## Challenge
Pick out every line in the entries below that contains the word "accomplish".

## Material supplied
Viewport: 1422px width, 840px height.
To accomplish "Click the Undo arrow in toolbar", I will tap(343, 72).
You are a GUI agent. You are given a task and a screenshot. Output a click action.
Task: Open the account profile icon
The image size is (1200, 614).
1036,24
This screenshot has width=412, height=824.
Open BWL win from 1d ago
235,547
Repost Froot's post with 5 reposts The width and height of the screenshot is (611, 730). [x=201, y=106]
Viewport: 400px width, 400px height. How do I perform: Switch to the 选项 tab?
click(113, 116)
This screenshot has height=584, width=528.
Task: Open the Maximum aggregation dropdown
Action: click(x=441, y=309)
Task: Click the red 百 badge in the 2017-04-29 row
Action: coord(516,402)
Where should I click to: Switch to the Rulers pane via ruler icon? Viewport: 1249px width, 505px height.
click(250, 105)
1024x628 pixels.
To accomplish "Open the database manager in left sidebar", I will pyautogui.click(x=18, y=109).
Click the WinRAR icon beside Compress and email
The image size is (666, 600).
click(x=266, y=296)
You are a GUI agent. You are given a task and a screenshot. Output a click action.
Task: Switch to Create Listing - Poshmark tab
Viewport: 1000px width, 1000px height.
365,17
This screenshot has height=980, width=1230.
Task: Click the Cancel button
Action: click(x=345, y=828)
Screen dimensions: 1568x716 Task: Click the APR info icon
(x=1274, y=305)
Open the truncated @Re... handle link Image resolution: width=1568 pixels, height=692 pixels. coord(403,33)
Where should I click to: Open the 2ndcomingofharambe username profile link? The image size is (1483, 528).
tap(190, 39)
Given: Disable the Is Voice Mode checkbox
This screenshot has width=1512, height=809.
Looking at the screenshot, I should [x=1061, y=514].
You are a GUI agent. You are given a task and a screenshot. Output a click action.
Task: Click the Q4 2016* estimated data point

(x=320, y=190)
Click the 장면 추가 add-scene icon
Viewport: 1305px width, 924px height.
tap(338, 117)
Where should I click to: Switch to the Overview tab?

## Output below
To accomplish "Click the Undo arrow in toolbar", I will tap(343, 72).
To accomplish "Open the database manager in left sidebar", I will pyautogui.click(x=18, y=109).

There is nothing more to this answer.